▸ **Written request**: Please reproduce every one of the following lines word for word.

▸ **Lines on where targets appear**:
—————

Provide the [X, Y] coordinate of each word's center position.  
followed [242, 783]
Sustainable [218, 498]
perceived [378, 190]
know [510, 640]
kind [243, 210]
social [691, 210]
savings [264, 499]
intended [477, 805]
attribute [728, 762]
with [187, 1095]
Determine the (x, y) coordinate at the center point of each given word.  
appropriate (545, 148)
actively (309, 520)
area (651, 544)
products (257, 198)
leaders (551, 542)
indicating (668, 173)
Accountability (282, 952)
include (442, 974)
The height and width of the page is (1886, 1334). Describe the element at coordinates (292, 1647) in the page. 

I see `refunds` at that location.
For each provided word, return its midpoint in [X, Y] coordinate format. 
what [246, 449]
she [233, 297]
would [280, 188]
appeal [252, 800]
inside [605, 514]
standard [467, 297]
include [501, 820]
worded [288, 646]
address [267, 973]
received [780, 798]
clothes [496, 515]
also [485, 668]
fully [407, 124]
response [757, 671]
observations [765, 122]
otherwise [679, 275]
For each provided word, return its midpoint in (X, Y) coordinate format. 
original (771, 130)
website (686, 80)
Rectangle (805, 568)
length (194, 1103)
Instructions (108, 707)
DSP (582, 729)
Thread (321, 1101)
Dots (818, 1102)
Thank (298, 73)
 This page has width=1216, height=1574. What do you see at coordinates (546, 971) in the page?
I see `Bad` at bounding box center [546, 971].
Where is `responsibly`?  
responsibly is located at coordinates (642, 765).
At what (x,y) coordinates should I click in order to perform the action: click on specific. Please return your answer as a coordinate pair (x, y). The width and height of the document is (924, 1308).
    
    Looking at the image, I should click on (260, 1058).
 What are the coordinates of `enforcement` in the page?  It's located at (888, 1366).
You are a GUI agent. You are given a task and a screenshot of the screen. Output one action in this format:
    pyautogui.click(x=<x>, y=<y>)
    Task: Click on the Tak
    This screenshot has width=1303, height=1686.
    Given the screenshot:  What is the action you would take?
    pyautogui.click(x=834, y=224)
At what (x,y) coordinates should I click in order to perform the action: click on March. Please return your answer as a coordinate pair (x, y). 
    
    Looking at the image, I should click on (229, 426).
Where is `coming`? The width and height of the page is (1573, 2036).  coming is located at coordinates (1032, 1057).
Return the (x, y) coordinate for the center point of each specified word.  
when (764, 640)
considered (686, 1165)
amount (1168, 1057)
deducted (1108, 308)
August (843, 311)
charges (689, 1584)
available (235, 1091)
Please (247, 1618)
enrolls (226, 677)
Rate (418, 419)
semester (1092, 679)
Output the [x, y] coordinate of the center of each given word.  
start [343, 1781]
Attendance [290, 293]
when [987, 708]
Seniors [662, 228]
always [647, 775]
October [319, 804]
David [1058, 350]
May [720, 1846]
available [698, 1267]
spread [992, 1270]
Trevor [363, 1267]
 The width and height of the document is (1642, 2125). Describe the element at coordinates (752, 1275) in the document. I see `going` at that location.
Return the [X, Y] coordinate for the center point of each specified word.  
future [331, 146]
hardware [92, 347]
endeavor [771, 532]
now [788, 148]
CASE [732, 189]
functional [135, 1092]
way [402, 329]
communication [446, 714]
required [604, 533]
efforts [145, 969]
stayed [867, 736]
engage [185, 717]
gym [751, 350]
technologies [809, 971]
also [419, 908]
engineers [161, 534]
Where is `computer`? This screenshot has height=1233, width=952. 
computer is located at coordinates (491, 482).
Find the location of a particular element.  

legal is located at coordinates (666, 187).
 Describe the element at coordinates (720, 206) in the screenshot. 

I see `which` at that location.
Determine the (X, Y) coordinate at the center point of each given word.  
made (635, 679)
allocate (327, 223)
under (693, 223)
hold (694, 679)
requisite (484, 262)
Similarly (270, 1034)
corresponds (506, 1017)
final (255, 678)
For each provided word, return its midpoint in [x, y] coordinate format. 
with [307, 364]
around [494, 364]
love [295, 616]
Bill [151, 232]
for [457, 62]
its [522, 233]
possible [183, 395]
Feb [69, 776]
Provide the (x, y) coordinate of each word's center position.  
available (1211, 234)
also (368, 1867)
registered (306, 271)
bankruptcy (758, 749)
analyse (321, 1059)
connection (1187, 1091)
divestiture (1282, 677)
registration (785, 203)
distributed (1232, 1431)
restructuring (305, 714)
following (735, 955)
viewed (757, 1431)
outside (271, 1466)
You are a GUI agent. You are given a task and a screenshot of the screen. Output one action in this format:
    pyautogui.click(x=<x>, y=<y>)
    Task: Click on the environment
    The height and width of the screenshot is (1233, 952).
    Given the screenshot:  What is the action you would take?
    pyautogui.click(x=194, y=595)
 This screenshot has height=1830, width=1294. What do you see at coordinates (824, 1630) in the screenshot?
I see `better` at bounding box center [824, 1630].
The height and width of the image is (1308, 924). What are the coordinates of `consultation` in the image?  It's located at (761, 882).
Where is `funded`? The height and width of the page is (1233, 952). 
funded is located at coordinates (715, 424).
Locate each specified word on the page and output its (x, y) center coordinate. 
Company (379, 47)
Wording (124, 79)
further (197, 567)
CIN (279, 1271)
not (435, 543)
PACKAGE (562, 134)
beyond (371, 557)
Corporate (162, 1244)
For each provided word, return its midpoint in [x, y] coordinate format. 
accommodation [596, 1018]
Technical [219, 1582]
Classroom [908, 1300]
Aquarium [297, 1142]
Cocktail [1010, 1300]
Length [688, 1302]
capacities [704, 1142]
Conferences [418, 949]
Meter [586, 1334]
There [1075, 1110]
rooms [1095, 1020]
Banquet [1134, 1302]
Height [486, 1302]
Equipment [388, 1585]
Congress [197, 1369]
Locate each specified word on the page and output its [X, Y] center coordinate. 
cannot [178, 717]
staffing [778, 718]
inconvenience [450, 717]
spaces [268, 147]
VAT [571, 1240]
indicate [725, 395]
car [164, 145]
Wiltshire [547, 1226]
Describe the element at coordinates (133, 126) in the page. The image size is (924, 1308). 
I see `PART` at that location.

—————

▸ **Output of the exercise**:
Provide the [X, Y] coordinate of each word's center position.  
followed [242, 783]
Sustainable [218, 498]
perceived [378, 190]
know [510, 640]
kind [243, 210]
social [691, 210]
savings [264, 499]
intended [477, 805]
attribute [728, 762]
with [187, 1095]
Determine the (x, y) coordinate at the center point of each given word.  
appropriate (545, 148)
actively (309, 520)
area (651, 544)
products (257, 198)
leaders (551, 542)
indicating (668, 173)
Accountability (282, 952)
include (442, 974)
The height and width of the page is (1886, 1334). Describe the element at coordinates (292, 1647) in the page. 

I see `refunds` at that location.
For each provided word, return its midpoint in [X, Y] coordinate format. 
what [246, 449]
she [233, 297]
would [280, 188]
appeal [252, 800]
inside [605, 514]
standard [467, 297]
include [501, 820]
worded [288, 646]
address [267, 973]
received [780, 798]
clothes [496, 515]
also [485, 668]
fully [407, 124]
response [757, 671]
observations [765, 122]
otherwise [679, 275]
For each provided word, return its midpoint in (X, Y) coordinate format. 
original (771, 130)
website (686, 80)
Rectangle (805, 568)
length (194, 1103)
Instructions (108, 707)
DSP (582, 729)
Thread (321, 1101)
Dots (818, 1102)
Thank (298, 73)
 This page has width=1216, height=1574. What do you see at coordinates (546, 971) in the page?
I see `Bad` at bounding box center [546, 971].
Where is `responsibly`?  
responsibly is located at coordinates (642, 765).
At what (x,y) coordinates should I click in order to perform the action: click on specific. Please return your answer as a coordinate pair (x, y). The width and height of the document is (924, 1308).
    
    Looking at the image, I should click on (260, 1058).
 What are the coordinates of `enforcement` in the page?  It's located at (888, 1366).
You are a GUI agent. You are given a task and a screenshot of the screen. Output one action in this format:
    pyautogui.click(x=<x>, y=<y>)
    Task: Click on the Tak
    This screenshot has width=1303, height=1686.
    Given the screenshot:  What is the action you would take?
    pyautogui.click(x=834, y=224)
At what (x,y) coordinates should I click in order to perform the action: click on March. Please return your answer as a coordinate pair (x, y). 
    
    Looking at the image, I should click on (229, 426).
Where is `coming`? The width and height of the page is (1573, 2036).  coming is located at coordinates (1032, 1057).
Return the (x, y) coordinate for the center point of each specified word.  
when (764, 640)
considered (686, 1165)
amount (1168, 1057)
deducted (1108, 308)
August (843, 311)
charges (689, 1584)
available (235, 1091)
Please (247, 1618)
enrolls (226, 677)
Rate (418, 419)
semester (1092, 679)
Output the [x, y] coordinate of the center of each given word.  
start [343, 1781]
Attendance [290, 293]
when [987, 708]
Seniors [662, 228]
always [647, 775]
October [319, 804]
David [1058, 350]
May [720, 1846]
available [698, 1267]
spread [992, 1270]
Trevor [363, 1267]
 The width and height of the document is (1642, 2125). Describe the element at coordinates (752, 1275) in the document. I see `going` at that location.
Return the [X, Y] coordinate for the center point of each specified word.  
future [331, 146]
hardware [92, 347]
endeavor [771, 532]
now [788, 148]
CASE [732, 189]
functional [135, 1092]
way [402, 329]
communication [446, 714]
required [604, 533]
efforts [145, 969]
stayed [867, 736]
engage [185, 717]
gym [751, 350]
technologies [809, 971]
also [419, 908]
engineers [161, 534]
Where is `computer`? This screenshot has height=1233, width=952. 
computer is located at coordinates (491, 482).
Find the location of a particular element.  

legal is located at coordinates (666, 187).
 Describe the element at coordinates (720, 206) in the screenshot. 

I see `which` at that location.
Determine the (X, Y) coordinate at the center point of each given word.  
made (635, 679)
allocate (327, 223)
under (693, 223)
hold (694, 679)
requisite (484, 262)
Similarly (270, 1034)
corresponds (506, 1017)
final (255, 678)
For each provided word, return its midpoint in [x, y] coordinate format. 
with [307, 364]
around [494, 364]
love [295, 616]
Bill [151, 232]
for [457, 62]
its [522, 233]
possible [183, 395]
Feb [69, 776]
Provide the (x, y) coordinate of each word's center position.  
available (1211, 234)
also (368, 1867)
registered (306, 271)
bankruptcy (758, 749)
analyse (321, 1059)
connection (1187, 1091)
divestiture (1282, 677)
registration (785, 203)
distributed (1232, 1431)
restructuring (305, 714)
following (735, 955)
viewed (757, 1431)
outside (271, 1466)
You are a GUI agent. You are given a task and a screenshot of the screen. Output one action in this format:
    pyautogui.click(x=<x>, y=<y>)
    Task: Click on the environment
    The height and width of the screenshot is (1233, 952).
    Given the screenshot:  What is the action you would take?
    pyautogui.click(x=194, y=595)
 This screenshot has height=1830, width=1294. What do you see at coordinates (824, 1630) in the screenshot?
I see `better` at bounding box center [824, 1630].
The height and width of the image is (1308, 924). What are the coordinates of `consultation` in the image?  It's located at (761, 882).
Where is `funded`? The height and width of the page is (1233, 952). 
funded is located at coordinates (715, 424).
Locate each specified word on the page and output its (x, y) center coordinate. 
Company (379, 47)
Wording (124, 79)
further (197, 567)
CIN (279, 1271)
not (435, 543)
PACKAGE (562, 134)
beyond (371, 557)
Corporate (162, 1244)
For each provided word, return its midpoint in [x, y] coordinate format. 
accommodation [596, 1018]
Technical [219, 1582]
Classroom [908, 1300]
Aquarium [297, 1142]
Cocktail [1010, 1300]
Length [688, 1302]
capacities [704, 1142]
Conferences [418, 949]
Meter [586, 1334]
There [1075, 1110]
rooms [1095, 1020]
Banquet [1134, 1302]
Height [486, 1302]
Equipment [388, 1585]
Congress [197, 1369]
Locate each specified word on the page and output its [X, Y] center coordinate. 
cannot [178, 717]
staffing [778, 718]
inconvenience [450, 717]
spaces [268, 147]
VAT [571, 1240]
indicate [725, 395]
car [164, 145]
Wiltshire [547, 1226]
Describe the element at coordinates (133, 126) in the page. The image size is (924, 1308). 
I see `PART` at that location.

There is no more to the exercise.